Risks at this stage:
- High lawsuit exposure
- Unknown compliance status
- Customers with disabilities excluded
- No foundation for improvement
Stage 2: Planned
Characteristics: Organization recognizes accessibility importance and begins planning systematic approach.
Typical indicators:
- Executive awareness of accessibility requirements
- Initial assessment of current state
- Budget allocated for accessibility work
- Standards defined (typically WCAG 2.1 AA)

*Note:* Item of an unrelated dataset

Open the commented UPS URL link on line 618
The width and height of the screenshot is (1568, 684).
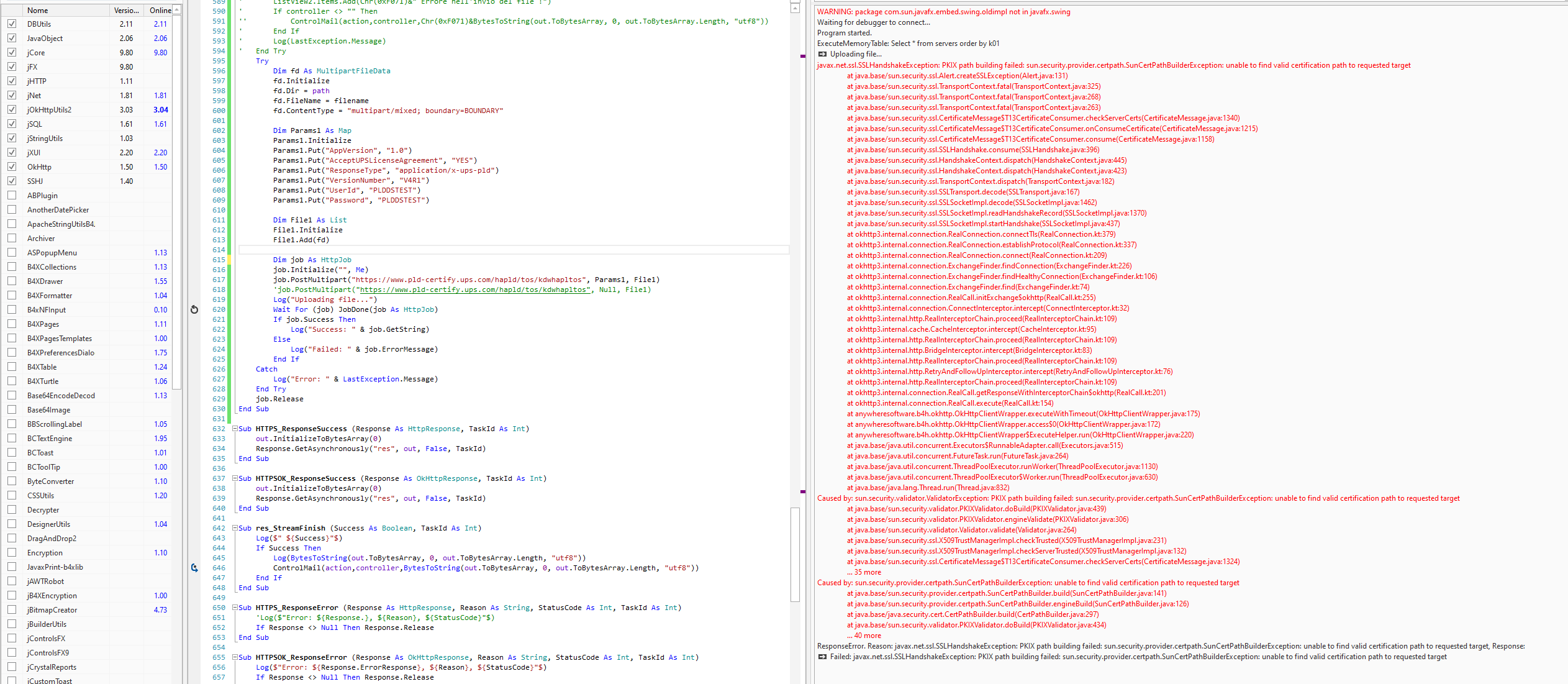474,290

- First hires or vendor engagements planned
- Basic training beginning
How organizations reach this stage: Usually triggered by: lawsuit/demand letter, regulatory requirement, executive directive, or competitive pressure.
Activities at this stage:
- Conduct initial accessibility audit
- Define organizational accessibility policy
- Identify responsible parties
- Create initial remediation plan
- Begin building accessibility capabilities
Stage 3: Defined
Characteristics: Accessibility processes are documented and implemented. Consistent approach across teams.
Typical indicators:
- Dedicated accessibility team or resources
- Documented standards and procedures
- Testing integrated into development
- Training program established
- Metrics tracked and reported
- Remediation processes operational
How organizations reach this stage: Investment in people, processes, and tools. Leadership commitment sustained beyond initial urgency.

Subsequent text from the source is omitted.